__Written exercise__:
Count the lines in the listing below that contain the string "should", treating uppercase and lowercase as distinct. Reply with the number alone.

__The records__:
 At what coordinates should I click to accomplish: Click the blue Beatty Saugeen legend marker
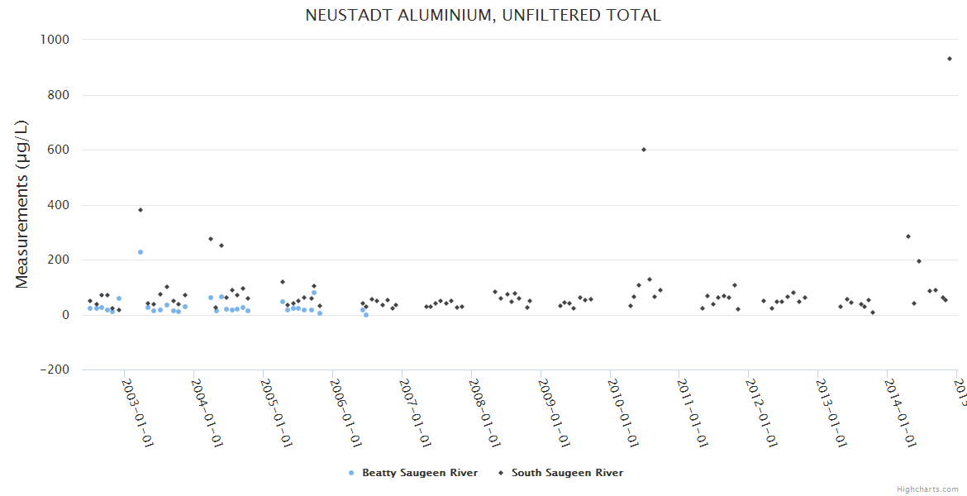click(x=351, y=474)
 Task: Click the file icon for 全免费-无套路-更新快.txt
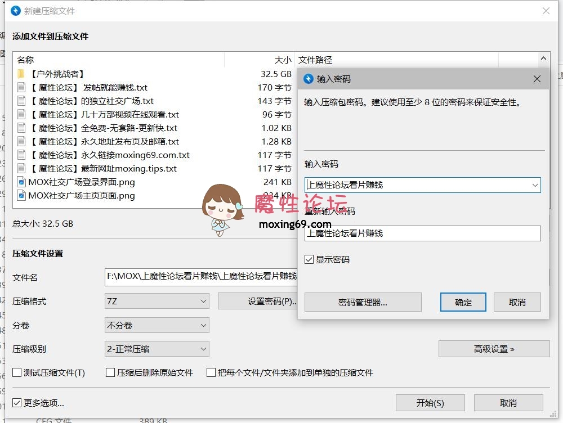coord(20,128)
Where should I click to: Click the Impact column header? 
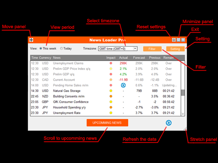click(111, 58)

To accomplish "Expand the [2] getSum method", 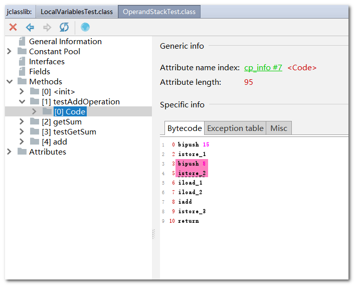I will pos(22,122).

__Final answer__:
2